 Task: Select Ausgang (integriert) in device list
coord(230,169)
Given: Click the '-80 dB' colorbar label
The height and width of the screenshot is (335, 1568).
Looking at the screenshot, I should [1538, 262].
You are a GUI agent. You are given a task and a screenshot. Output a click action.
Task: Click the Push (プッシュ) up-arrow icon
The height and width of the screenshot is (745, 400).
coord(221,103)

--

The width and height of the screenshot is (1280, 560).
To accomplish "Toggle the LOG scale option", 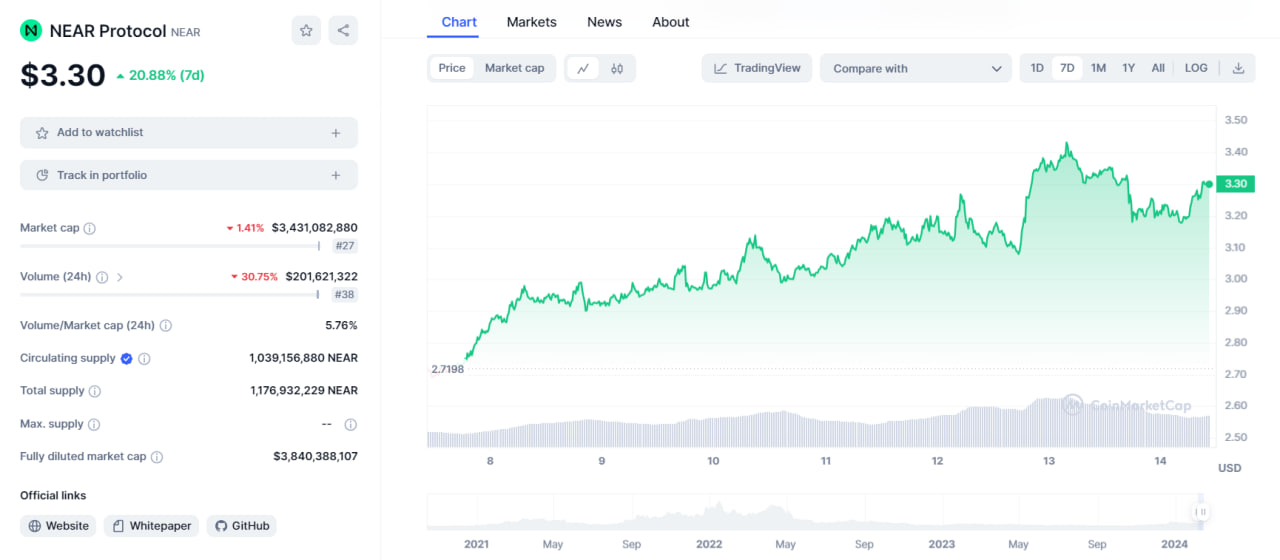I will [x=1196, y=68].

...

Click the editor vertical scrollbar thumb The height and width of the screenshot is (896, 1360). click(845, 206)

→ 과제 목표:
위 항목 가운데 "Task: Select Ausgang"가 들어 있는 줄부터 "coord(221,103)"가 들어 있는 줄까지를 양 끝 줄을 포함하여 한 글자도 바꾸지 말고 그대로 옮겨 쓰시오.

→ 과제 답:
 Task: Select Ausgang (integriert) in device list
coord(230,169)
Given: Click the '-80 dB' colorbar label
The height and width of the screenshot is (335, 1568).
Looking at the screenshot, I should [1538, 262].
You are a GUI agent. You are given a task and a screenshot. Output a click action.
Task: Click the Push (プッシュ) up-arrow icon
The height and width of the screenshot is (745, 400).
coord(221,103)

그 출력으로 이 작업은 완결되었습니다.